I reject such a view. First of all, because this is a study on voting behavior, there’s no right answer. The claim here isn’t that hormones are affecting rationality – getting the right answer – but rather preferences. (Not only that, but the claim is that these preference shifts are adaptively rational, but that’s somewhat beside the point.) Second, the study didn’t compare women and men’s behavior because the question at stake was about women. I studied the paper fairly carefully (though I haven’t seen the Supplemental Materials), and I didn’t see any claim that hormones don’t affect men’s behavior and decision making (which would, in the words of Retraction Watch, be poppycock). Hormonal changes affect both men’s and women’s behavior. (As support for the idea that there is a link between hormones and behavior, I offer as evidence pretty much every single issue of the journal Hormones and Behavior.)
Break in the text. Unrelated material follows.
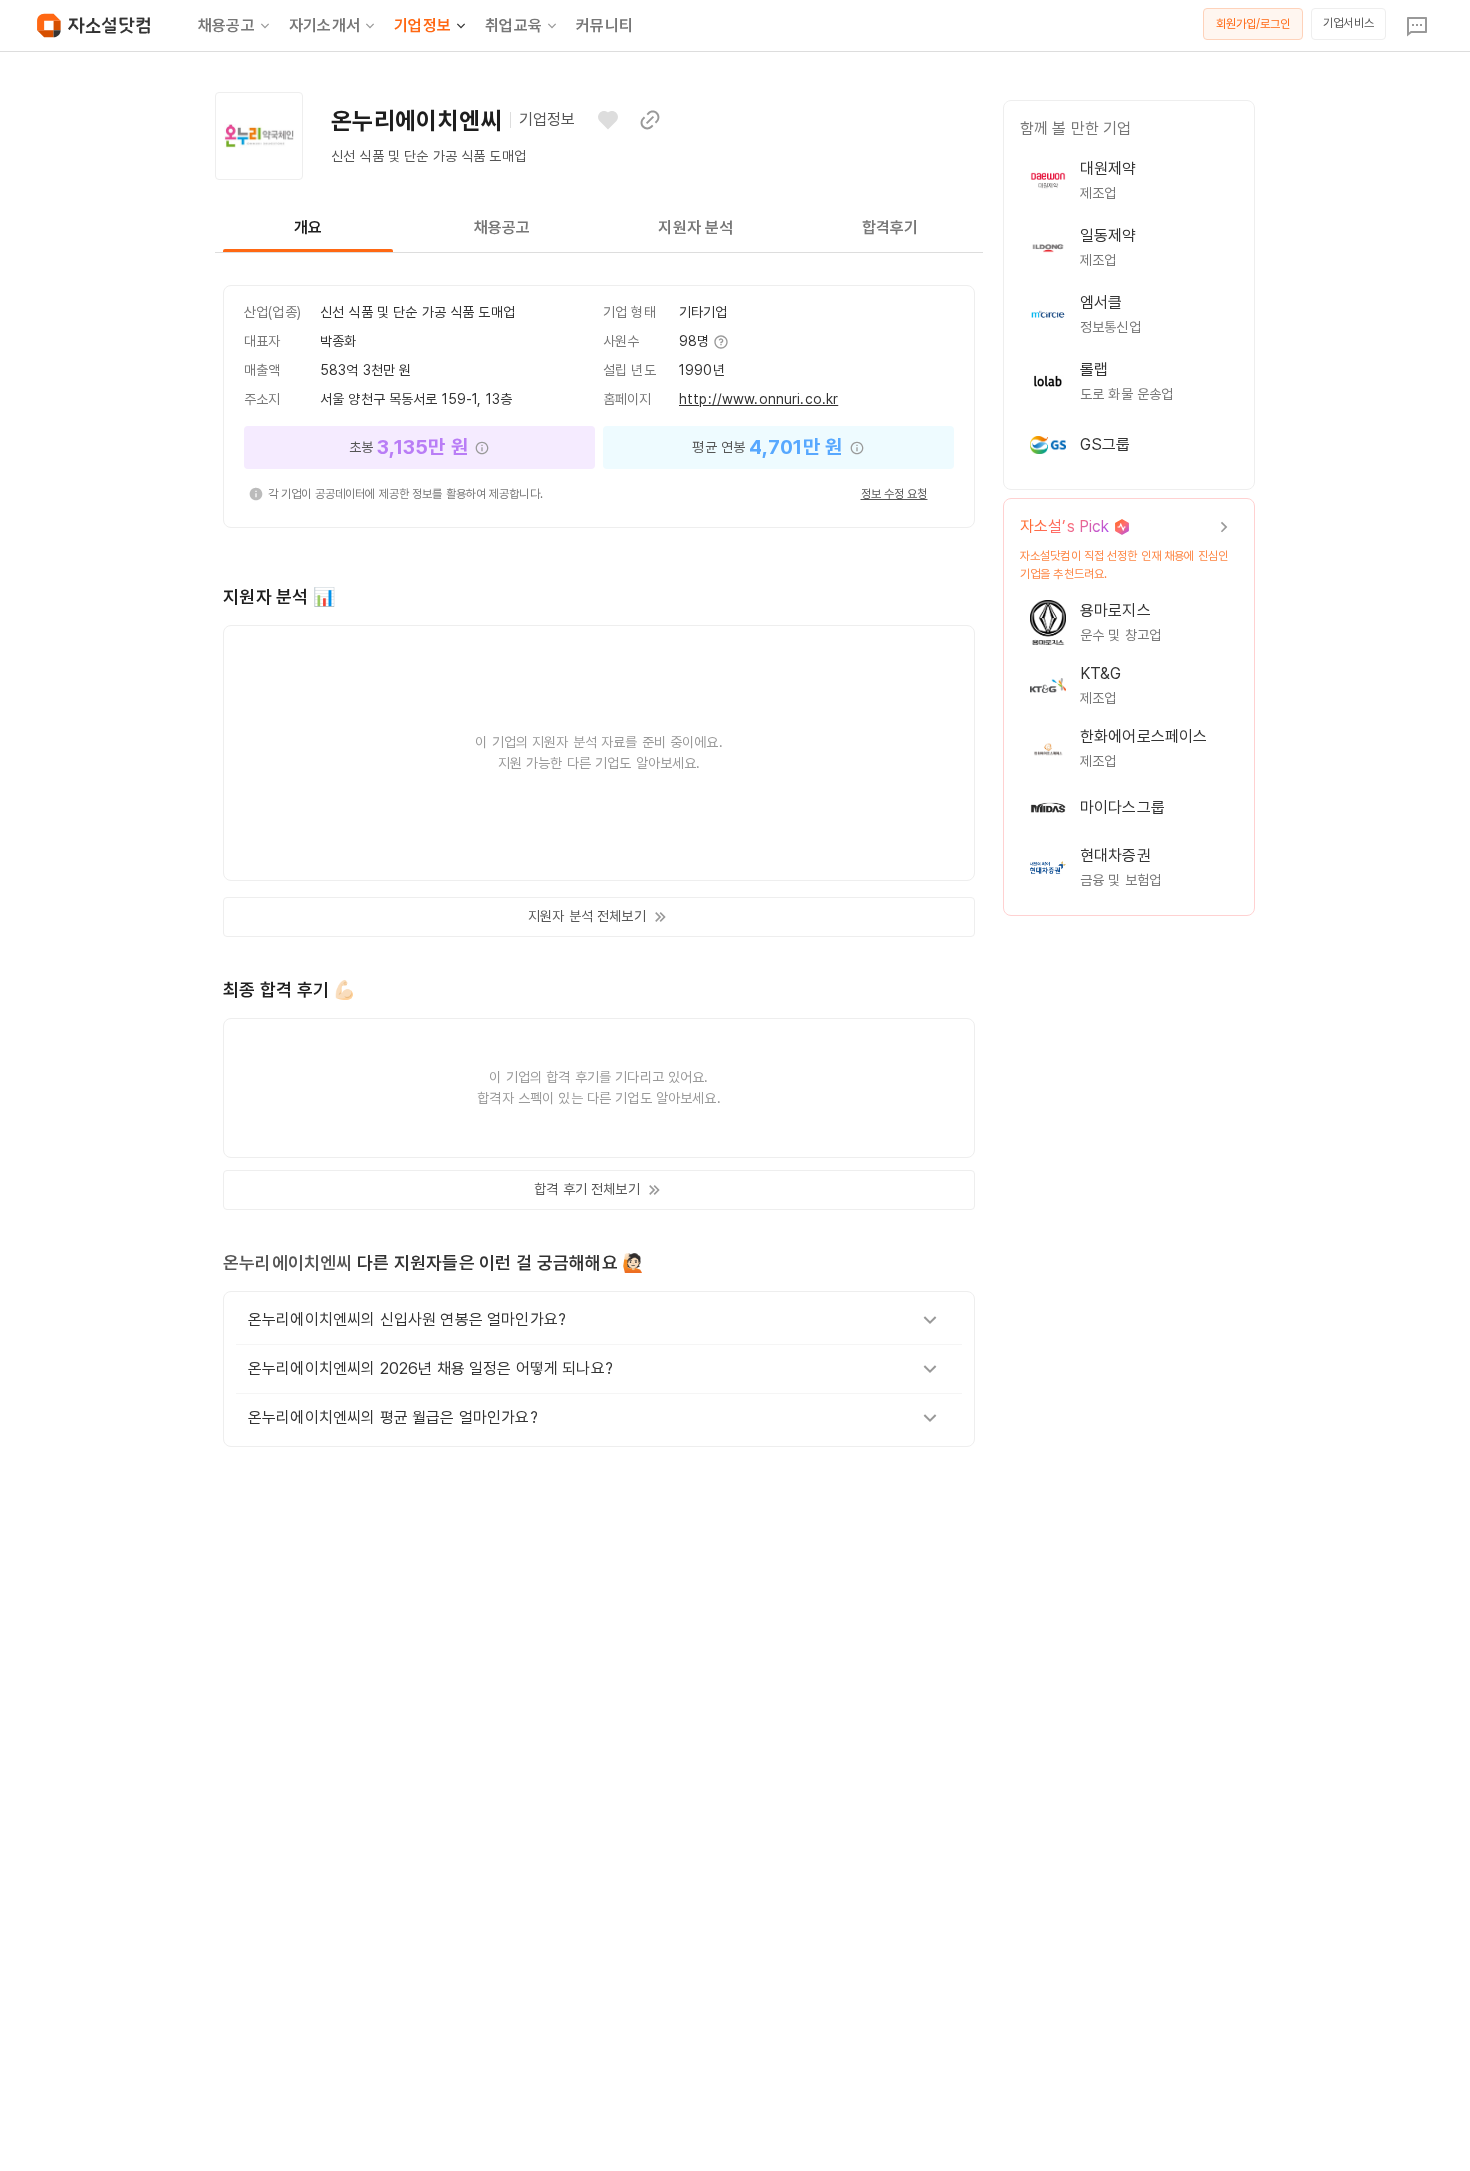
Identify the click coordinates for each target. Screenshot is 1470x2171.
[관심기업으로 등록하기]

The facile riposte to the worry that science perpetuates stereotypes is to say that we should face the truth, whatever it may be. In this case, the finding doesn’t seem to me to be all that unpleasant. So women’s attitudes change in systematic, textured ways as a function of their cycle. So? My sports team loyalty shifts in systematic ways as a function of which city I’m in and how much I’ve been drinking. (I turn into a Dolphins fan after a few nostalgia-inducing beers; I’m a hometown Eagles fan when I’m sober.) I don’t feel that inconsistency in attitudes, preferences or fandom is such a horrible thing. I might be biased on this particular issue, but such inconsistencies are part and parcel of the fact that the human design is complicated, and part of that complexity is that we all dance to the tune played by our hormones, and still more distally by the forces – weather, location, time – that conduct our hormonal orchestra.
Yes, the design here has some limitations and, yes, maybe some people would prefer it if we could all think of our ideologies as constant as the North Star. But I hardly think it brings shame on CNN to report that they might not be.